Semnatara itu, berdasarkan dengan bukti yang berhasil di temukan Tim Redaksi Mimbar Malut berbanding terbalik dengan pernyataan Kuasa Hukum Terlapor RR alias Rasina Rizal. Di mana dalam bukti tersebut semakin memperjelas bahwa para pelapor masing-masing mengalami kerugian dengan jumlah yang sanagat besar.
Bukti-bukti yang berhasil diamankan itu yakni, bukti transfer sejumlah uang para pelapor ke rekening pribadi atas nama Rasina Rizal. Kemudian bukti tangkapan layar sebagaimana yang diberitakan sebelumnya, bahwa terdapat percakapan antara Rasina dengan salah seorang yang bernama Ibu Tin, disebut-sebut sebagai Kasubag di salah saatu instansi.
Selain itu, juga terdapat salah satu bukti tangkapan layar percakapan WhatsApp antara Rasina dengan seorang perempuan yang bernama Ati, dalam percakapan keduanya, Rasina menjadikan alat ampuh untuk meyakinkan para pelapor bahwa, si Ati adalah salah satu contoh karena ia sudah resmi berhasil lulus sebagai Kepala Seksi Dinas.
“Maitua datang di saya pe rumah bilang mau jadi kepala seksi di dinas. Sekarang so kepala seksi,” ujar Rasina dalam pesan WhatsApp kepada korban, tertanggal 15 April 2025.
Salah satu korban melalui kakaknya mengungkapkan, upaya meminta pengembalian dana selalu berujung pada janji-janji yang tidak jelas. Bahkan, Rasina sempat mengirimkan percakapan dengan Ibu Tin sebagai alasan bahwa dana tidak bisa dikembalikan.

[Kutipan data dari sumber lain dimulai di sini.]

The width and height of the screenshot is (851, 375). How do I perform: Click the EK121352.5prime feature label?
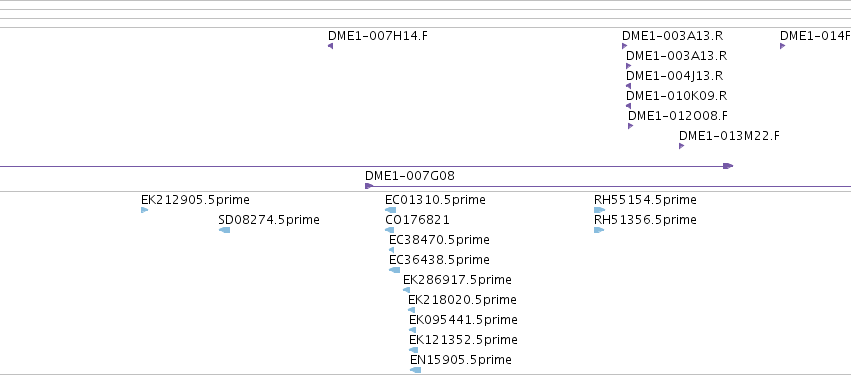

“Saya minta pengembalian dana, dia bilang uang sudah masuk ke Ibu Kasubag Tin. Dia juga pernah janji mempertemukan saya dengan Ibu Tin, tapi sampai sekarang tidak pernah. Isinya hanya janji-janji,” ungkap keluarga korban.
Terpisah, Kuasa Hukum Pelapor, Bahmi Bahrun dan Rekan saat dikonfirmasi, menegaskan bahwa pihaknya telah mengantongi sejumlah bukti kuat, mulai dari bukti transfer hingga print out percakapan antara korban dan RR serta percakapan RR dengan salah seorang pejabat yang diduga menjadi bekingan RR (Rasina) utuk menjalankan aksi penipuannya.
“Seluruh bukti sudah kami kantongi dan siap diserahkan dalam proses hukum,” tegas Bahmi.
Bahmi menekankan, kasus ini tidak boleh berhenti hanya pada pengembalian kerugian korban. Menurutnya, secara yuridis jika tindakan terlapor ini dibernakan maka buka hanya masuk pada ranah pidana tapi juga perdata.